Zum jährlich stattfindenden Kinder- und Jugendcamp werden etwa hundert Kinder und Jugendliche mit Gliedmaßendefekten eingeladen. Das Camp dauert fünf Tage; die Kosten einschließlich der Reisekosten mit durchschnittlich 2.000 $ je Teilnehmer werden von der Amputee Coalition übernommen. Zweck dieser Camps ist es, die Teilnehmer in ihren Fähigkeiten zu schulen und sie zu motivieren, ihre Behinderung anzuerkennen und positiv damit zu leben. 2010 führte die Amputee Coalition einen "Limb Loss Awareness Month" ein, der inzwischen in den ganzen USA gefeiert wird. In diesem Monat, dem April eines jeden Jahres, soll die Öffentlichkeit diejenigen Menschen erkennen können, die mit dem Verlust von Gliedmaßen leben müssen. Die Amputee Coalition will erreichen, dass dieser Monat weltweit Bedeutung erlangt. Der 27. April 2013 wurde als "Show Your Mettle Day" ausgerufen; an diesem Tag sollen alle Amputierten in den USA ihre Prothesen stolz offen in der Öffentlichkeit tragen. Wie auch in Deutschland ist in den weitaus meisten Fällen eine diabetische oder Gefäßerkrankung die Ursache einer Amputation. Dann folgen Krebserkrankungen und Unfälle. Allerdings fällt auf, dass die angenommene Anzahl von 2 Mio. Amputierten bei einer Bevölkerungsanzahl von 314 Mio. einem Anteil von 6,4 Amputierten je 1.000 Einwohner entspricht. In Deutschland geht man von 200.000 Amputierten bei einer Bevölkerung von 82 Mio. Menschen aus; dies entspricht 2,4 Amputierten je 1.000 Einwohner. Diese Angaben sind es sicherlich wert, näher analysiert zu werden, zumal die Daten bezüglich der Anzahl der Amputationen pro Jahr deutlich ähnlicher sind. In den USA geht man von 185.000 Amputationen pro Jahr aus (0,6 je 1.000 Einwohner und Jahr); in Deutschland ist der am häufigsten genannte Wert 40.000 Amputationen pro Jahr (0,5 Amputationen je 1.000 Einwohner und Jahr). Leider gibt es in den USA wie in Deutschland bisher keine verlässliche Statistik, so dass viele dieser Zahlen auf Schätzungen beruhen. Die Forderung des BMAB nach Aufbau eines bundesweiten Amputationsregisters wurde von Seiten der Amputee Coalition daher begrüßt und soll nun auch in den USA aufgestellt werden.
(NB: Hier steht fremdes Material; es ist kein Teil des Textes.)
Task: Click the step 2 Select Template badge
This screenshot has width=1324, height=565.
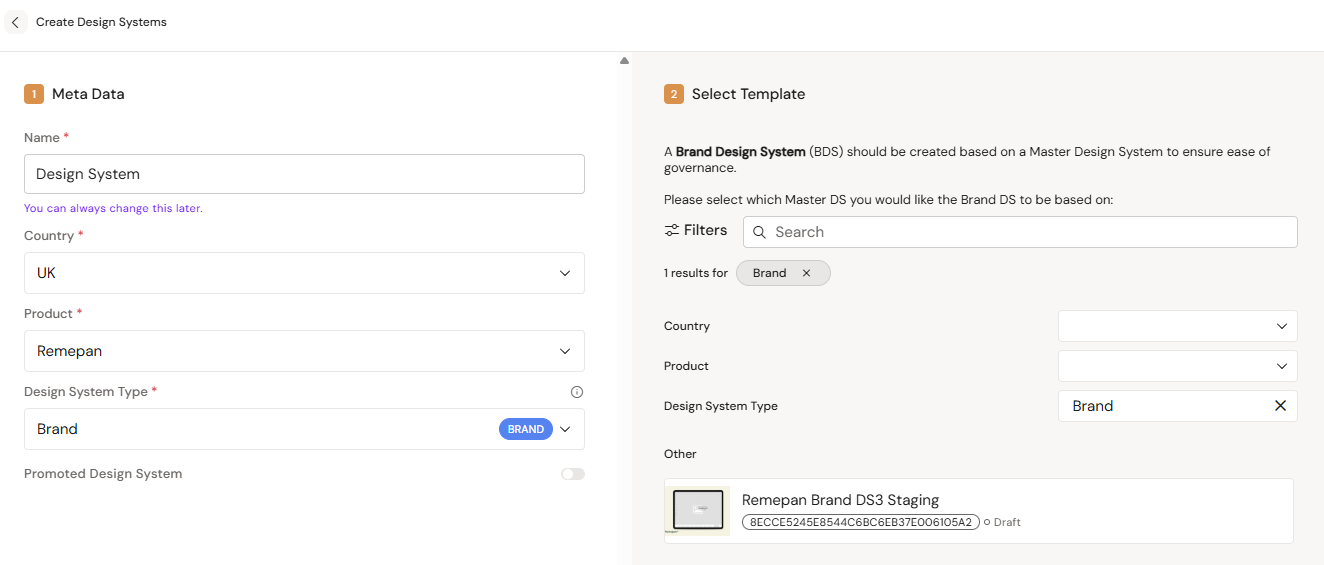Action: pyautogui.click(x=674, y=94)
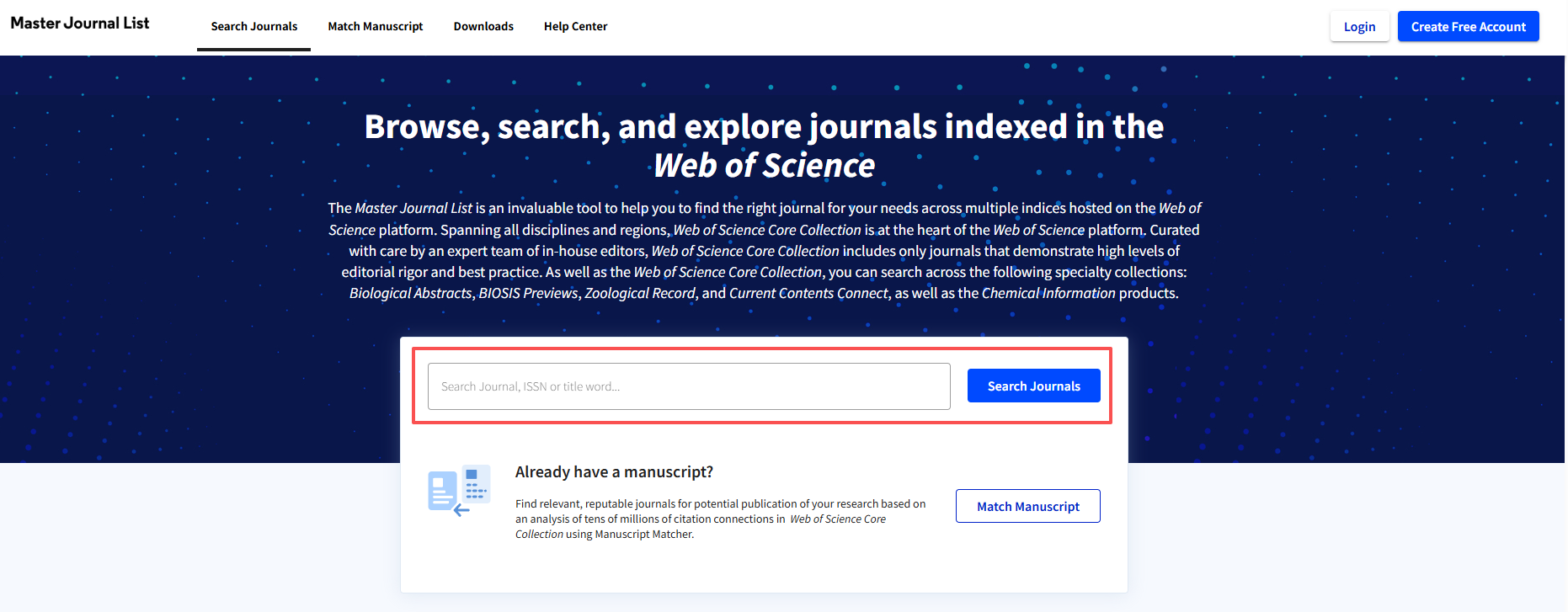Click 'Zoological Record' in the description paragraph
Screen dimensions: 1568x612
639,294

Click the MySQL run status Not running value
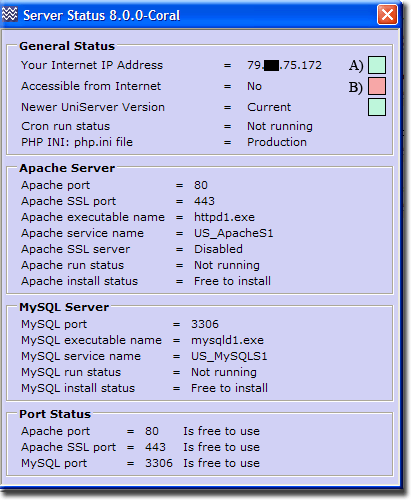pyautogui.click(x=224, y=372)
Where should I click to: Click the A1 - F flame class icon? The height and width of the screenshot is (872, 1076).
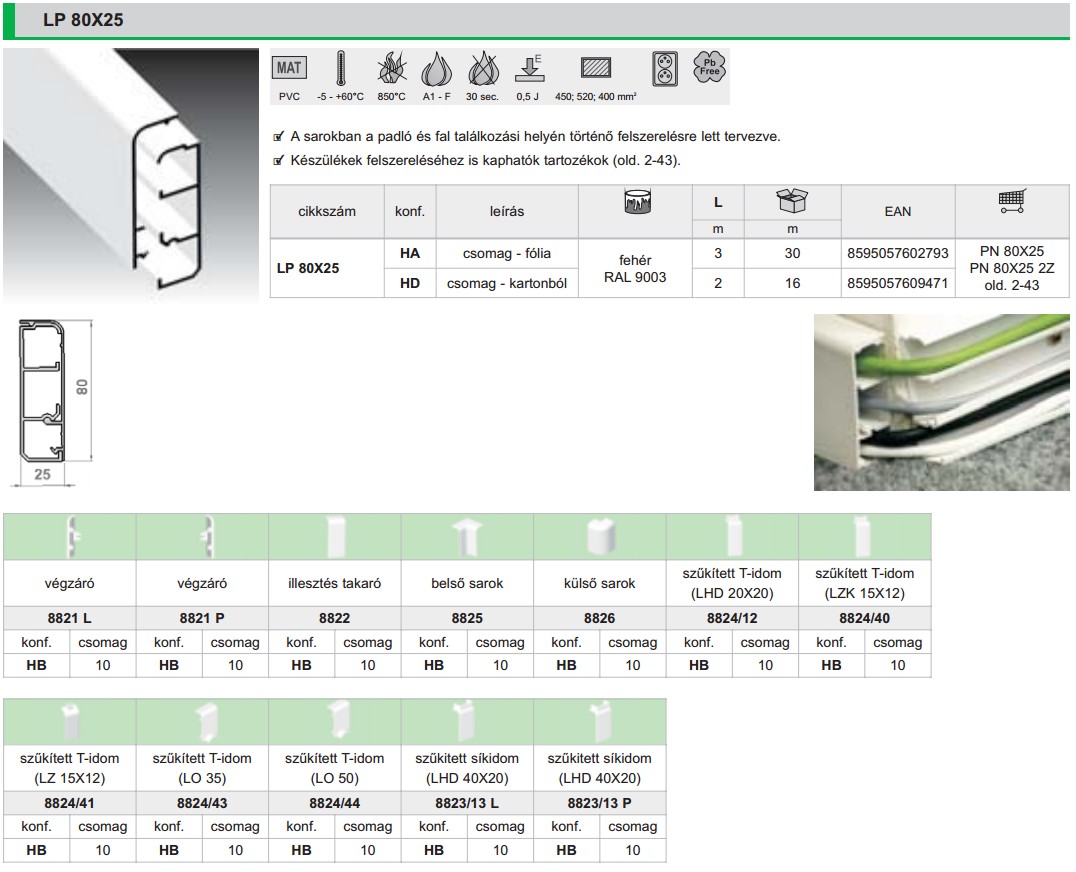click(x=435, y=70)
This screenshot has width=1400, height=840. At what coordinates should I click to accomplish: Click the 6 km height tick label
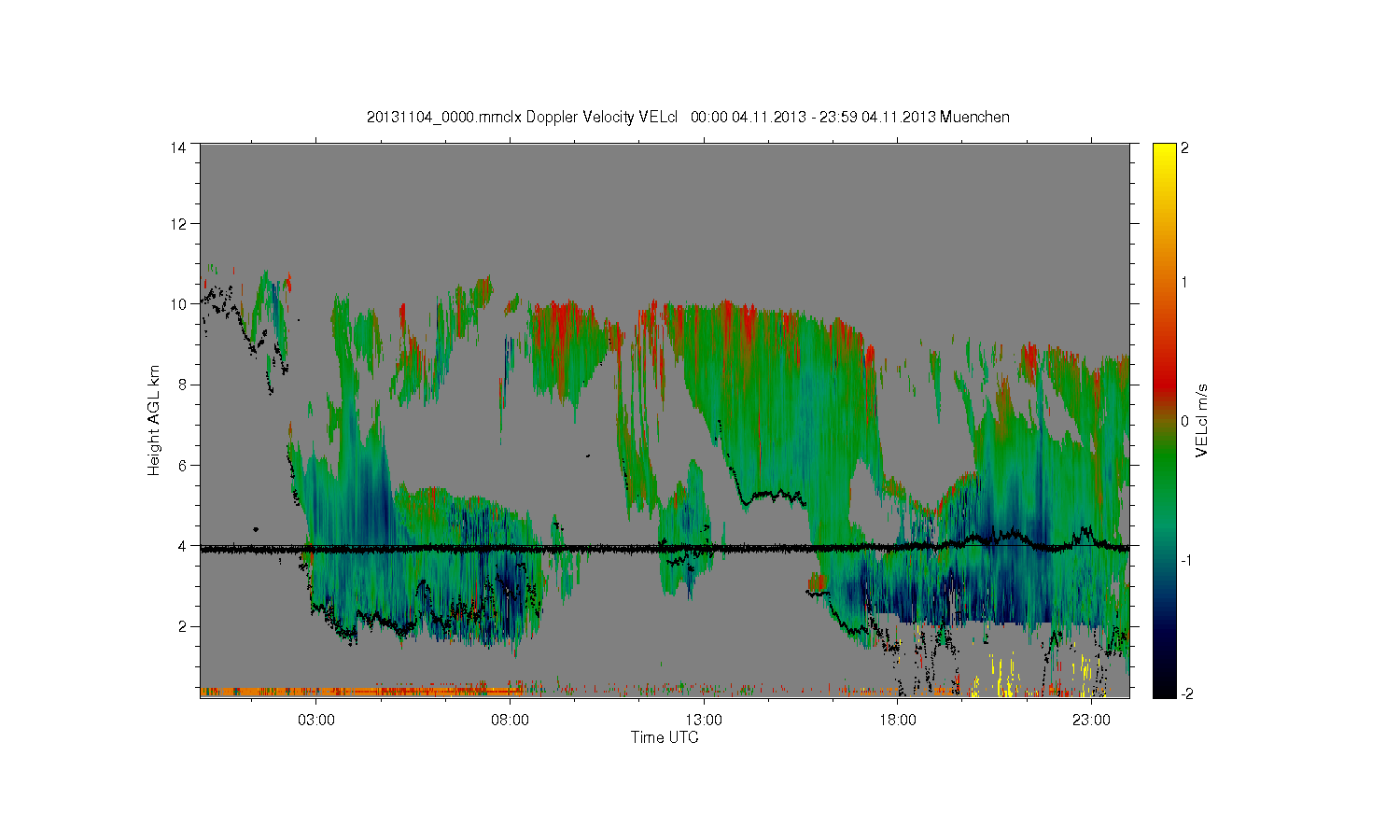pos(183,465)
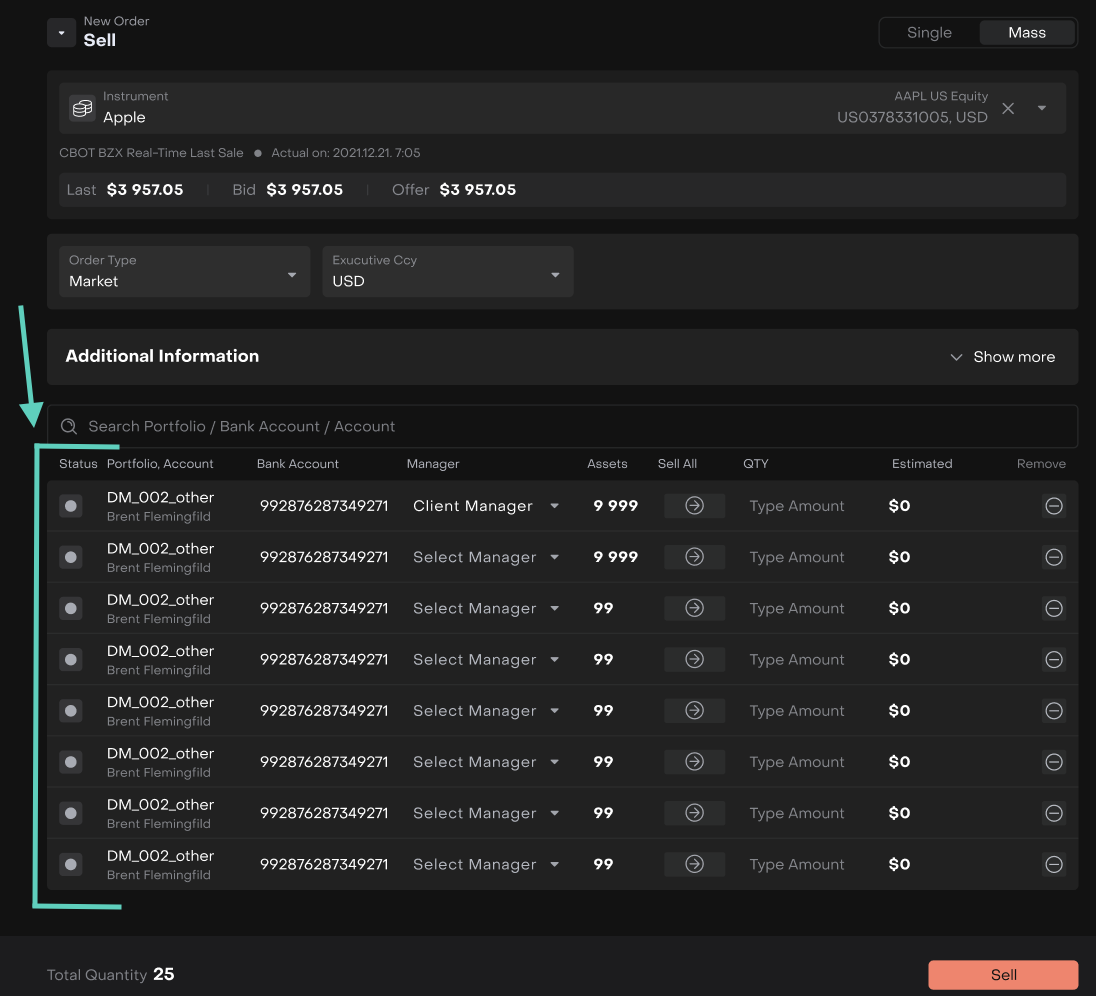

Die größten Probleme der amputierten Menschen in den USA sind wie in Deutschland die oftmals nicht ausreichende Erfahrung der betreuenden Ärzte, die Qualität der prothetischen Versorgung, die Finanzierung einer angemessenen prothetischen Versorgung und die Wiedereingliederung in den Beruf nach einer Amputation. Die Amputee Coalition will mit anderen Amputiertenorganisationen weltweit zusammen arbeiten, um so die Interessen der Menschen mit Amputation noch wirkungsvoller vertreten zu können. Marshall J. Cohen hat dem BMAB jedwede Unterstützung bei seiner Arbeit zugesagt und dazu aufgefordert, die Erfahrungen der Amputee Coalition aus mehr als 25-jähriger Tätigkeit zu nutzen. Als nächsten Schritt wird Dieter Jüptner die Vorstellungen der deutschen Amputierten auf einer Podiumsdiskussion im Rahmen des O&P-World-Kongress der AOPA (American Orthotic & Prosthetic Association) im September 2013 in Orlando in Florida vertreten. Während dieses Kongresses sind auch Gespräche mit weiteren führenden Mitgliedern der Amputee Coalition und mit Vertretern anderer Amputiertenorganisationen vorgesehen. Die Zusammenarbeit mit der Amputee Coalition wird die Amputiertenbewegung in Deutschland einen großen Schritt vorwärts bringen.